• [Instructions for the task]:
Scan the records below and copy every line that contains the string "chevron".
━━━━━━━━━━━━━━━━━━━━━━━━━━━━━━
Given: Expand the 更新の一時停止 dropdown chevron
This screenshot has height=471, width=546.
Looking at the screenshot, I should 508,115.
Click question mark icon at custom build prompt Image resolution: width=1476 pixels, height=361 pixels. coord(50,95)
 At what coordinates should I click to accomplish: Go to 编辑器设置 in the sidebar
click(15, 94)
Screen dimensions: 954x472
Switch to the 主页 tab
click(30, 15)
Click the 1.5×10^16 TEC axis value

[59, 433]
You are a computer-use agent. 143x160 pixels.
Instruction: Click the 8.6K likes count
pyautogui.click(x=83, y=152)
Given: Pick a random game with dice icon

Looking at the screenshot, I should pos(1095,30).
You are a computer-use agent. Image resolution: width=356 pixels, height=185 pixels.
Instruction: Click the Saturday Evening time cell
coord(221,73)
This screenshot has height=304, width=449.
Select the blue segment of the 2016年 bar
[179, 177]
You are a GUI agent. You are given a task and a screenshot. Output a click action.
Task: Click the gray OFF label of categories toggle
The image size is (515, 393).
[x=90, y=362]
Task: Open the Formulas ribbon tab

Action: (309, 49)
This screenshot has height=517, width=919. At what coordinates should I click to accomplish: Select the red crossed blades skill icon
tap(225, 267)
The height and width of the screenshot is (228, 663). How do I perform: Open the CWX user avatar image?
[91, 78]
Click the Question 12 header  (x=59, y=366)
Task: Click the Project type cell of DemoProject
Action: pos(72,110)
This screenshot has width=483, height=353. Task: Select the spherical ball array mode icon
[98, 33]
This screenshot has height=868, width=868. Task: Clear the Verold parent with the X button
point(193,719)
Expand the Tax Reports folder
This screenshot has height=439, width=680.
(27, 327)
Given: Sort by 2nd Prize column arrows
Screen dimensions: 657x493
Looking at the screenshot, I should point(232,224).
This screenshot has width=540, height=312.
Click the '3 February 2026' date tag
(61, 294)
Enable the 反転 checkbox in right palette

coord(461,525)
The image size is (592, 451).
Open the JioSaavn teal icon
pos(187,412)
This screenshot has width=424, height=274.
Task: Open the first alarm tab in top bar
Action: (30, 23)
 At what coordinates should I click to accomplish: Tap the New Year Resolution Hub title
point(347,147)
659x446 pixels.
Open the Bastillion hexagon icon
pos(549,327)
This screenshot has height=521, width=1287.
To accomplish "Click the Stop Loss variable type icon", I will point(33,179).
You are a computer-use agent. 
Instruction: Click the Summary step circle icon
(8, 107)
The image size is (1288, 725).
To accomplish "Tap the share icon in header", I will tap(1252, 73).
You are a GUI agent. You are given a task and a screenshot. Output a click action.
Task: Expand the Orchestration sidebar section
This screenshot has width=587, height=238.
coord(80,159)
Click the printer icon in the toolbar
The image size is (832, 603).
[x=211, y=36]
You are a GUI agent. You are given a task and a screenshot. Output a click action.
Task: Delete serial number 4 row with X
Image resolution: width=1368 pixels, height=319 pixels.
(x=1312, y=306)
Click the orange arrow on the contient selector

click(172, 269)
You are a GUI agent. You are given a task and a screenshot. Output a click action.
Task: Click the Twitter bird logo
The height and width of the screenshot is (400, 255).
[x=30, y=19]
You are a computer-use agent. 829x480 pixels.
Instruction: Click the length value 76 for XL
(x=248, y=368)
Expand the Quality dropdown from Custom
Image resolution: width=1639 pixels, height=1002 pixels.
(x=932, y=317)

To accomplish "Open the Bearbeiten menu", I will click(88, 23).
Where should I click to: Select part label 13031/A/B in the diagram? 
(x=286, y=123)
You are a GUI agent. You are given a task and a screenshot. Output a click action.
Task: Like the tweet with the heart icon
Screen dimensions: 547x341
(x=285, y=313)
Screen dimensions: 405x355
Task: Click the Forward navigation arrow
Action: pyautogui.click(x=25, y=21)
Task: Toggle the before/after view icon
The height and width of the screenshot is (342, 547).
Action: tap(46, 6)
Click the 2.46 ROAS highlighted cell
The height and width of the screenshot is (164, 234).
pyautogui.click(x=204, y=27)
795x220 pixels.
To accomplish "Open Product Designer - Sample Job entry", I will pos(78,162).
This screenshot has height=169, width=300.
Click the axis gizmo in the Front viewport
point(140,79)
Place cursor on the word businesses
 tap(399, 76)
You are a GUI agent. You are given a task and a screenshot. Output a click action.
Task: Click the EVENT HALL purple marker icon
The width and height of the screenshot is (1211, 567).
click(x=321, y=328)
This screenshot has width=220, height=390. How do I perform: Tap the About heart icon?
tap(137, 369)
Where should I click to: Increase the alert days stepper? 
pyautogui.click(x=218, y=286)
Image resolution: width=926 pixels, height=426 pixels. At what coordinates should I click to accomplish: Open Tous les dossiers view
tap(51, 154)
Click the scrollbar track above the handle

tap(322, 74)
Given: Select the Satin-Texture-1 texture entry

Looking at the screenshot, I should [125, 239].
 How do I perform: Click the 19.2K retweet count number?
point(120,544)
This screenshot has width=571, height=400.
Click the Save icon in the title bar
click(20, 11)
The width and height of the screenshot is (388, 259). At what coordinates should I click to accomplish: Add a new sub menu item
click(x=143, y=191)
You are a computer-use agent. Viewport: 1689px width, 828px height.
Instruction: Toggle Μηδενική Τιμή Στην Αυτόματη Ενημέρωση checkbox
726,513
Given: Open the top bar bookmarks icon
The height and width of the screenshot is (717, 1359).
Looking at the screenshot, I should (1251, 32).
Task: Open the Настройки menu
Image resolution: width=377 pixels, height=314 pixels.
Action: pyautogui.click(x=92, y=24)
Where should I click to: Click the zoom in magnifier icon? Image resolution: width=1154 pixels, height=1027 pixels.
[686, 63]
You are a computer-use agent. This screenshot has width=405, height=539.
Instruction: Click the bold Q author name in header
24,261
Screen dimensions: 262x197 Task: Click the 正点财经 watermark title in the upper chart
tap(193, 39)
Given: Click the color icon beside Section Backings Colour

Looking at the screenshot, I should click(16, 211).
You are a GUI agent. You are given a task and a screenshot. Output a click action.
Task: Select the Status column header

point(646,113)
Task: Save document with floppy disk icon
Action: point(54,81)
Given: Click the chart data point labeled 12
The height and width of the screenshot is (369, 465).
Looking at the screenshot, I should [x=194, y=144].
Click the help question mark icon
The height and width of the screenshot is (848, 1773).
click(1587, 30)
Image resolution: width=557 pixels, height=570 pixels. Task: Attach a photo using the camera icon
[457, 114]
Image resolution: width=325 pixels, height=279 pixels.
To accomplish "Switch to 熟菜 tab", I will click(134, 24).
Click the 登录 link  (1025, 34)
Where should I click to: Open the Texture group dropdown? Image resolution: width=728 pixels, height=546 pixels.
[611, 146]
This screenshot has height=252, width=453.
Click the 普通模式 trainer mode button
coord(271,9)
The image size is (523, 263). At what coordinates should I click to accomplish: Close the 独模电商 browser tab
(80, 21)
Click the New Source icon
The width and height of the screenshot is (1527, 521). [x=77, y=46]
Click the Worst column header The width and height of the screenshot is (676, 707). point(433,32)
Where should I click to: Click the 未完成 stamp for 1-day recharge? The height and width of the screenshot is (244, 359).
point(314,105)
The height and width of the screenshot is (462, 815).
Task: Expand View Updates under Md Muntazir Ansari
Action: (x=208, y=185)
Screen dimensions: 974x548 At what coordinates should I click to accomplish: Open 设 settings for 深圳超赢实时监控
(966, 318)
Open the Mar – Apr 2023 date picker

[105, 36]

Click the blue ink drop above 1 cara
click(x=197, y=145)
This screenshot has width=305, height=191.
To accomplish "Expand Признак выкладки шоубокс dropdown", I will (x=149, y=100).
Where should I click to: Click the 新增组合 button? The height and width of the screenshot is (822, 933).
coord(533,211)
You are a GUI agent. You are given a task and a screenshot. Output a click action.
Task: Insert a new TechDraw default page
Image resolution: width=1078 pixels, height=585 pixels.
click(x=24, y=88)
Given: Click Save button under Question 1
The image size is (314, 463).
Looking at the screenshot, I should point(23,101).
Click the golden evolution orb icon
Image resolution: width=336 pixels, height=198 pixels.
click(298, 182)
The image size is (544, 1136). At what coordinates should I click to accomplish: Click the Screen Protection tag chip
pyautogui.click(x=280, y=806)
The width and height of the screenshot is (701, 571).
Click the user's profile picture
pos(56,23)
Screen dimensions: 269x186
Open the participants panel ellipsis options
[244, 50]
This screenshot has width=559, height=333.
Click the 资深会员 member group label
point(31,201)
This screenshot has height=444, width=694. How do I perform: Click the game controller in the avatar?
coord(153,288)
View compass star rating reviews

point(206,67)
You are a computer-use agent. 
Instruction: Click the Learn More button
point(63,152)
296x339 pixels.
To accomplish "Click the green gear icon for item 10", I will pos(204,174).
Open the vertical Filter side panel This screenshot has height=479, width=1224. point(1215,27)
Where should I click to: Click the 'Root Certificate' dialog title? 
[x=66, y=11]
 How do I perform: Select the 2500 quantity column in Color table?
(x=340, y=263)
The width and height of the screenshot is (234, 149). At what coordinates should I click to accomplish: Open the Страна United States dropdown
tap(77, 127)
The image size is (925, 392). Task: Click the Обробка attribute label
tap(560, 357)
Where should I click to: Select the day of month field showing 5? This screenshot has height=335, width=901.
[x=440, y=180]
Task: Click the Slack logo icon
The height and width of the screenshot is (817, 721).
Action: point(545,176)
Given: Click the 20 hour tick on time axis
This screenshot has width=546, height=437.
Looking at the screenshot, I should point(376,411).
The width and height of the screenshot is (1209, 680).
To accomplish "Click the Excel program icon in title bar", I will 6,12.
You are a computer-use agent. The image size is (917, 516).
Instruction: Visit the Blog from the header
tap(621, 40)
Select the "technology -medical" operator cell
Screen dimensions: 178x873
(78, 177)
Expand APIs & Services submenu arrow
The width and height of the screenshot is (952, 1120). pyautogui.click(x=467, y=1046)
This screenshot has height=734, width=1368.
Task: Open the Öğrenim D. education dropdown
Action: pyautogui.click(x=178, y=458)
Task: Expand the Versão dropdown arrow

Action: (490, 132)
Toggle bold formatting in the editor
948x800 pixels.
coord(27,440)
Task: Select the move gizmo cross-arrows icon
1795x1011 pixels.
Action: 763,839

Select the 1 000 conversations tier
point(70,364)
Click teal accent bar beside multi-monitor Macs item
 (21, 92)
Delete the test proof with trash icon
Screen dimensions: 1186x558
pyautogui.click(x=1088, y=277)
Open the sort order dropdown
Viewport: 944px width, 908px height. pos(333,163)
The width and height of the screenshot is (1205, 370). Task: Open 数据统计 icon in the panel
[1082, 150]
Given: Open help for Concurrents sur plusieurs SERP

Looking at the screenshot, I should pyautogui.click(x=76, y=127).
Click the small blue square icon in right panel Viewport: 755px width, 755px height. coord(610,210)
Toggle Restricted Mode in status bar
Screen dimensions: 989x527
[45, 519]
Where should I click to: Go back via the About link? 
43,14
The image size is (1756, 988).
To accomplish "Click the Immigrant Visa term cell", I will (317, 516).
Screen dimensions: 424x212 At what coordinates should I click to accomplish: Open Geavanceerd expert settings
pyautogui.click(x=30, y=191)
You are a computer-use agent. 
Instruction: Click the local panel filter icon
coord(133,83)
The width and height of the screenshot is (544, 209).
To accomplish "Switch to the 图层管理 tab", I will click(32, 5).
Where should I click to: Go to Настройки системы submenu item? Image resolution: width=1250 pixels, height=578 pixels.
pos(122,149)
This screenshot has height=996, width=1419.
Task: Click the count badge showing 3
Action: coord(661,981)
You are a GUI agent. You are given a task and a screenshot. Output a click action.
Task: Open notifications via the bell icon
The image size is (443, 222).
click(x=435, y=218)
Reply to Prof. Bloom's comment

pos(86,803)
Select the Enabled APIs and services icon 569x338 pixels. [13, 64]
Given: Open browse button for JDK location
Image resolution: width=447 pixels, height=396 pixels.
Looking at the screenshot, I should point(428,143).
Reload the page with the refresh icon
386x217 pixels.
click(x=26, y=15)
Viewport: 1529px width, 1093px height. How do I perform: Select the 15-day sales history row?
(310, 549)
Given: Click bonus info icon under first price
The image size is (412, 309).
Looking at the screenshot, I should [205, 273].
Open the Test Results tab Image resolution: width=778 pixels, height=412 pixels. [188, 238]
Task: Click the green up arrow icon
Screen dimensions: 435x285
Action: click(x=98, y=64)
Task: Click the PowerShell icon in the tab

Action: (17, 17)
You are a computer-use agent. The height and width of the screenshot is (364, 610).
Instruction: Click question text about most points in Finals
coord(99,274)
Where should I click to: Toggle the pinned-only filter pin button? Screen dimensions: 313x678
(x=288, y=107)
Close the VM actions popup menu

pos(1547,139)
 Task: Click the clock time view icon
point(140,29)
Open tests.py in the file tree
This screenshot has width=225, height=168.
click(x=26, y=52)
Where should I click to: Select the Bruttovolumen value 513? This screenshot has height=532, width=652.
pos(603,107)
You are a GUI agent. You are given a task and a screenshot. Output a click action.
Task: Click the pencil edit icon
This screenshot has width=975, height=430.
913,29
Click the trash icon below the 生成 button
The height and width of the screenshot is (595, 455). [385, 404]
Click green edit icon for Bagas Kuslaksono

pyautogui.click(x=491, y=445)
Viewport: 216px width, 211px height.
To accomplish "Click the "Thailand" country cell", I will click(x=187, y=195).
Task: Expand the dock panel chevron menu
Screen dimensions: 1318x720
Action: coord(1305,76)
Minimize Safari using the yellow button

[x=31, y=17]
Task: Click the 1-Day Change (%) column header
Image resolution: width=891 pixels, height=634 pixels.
━━━━━━━━━━━━━━━━━━━━━━━━━━━━━━
• [Result for this task]:
Given: Expand the 更新の一時停止 dropdown chevron
Task: Expand the dock panel chevron menu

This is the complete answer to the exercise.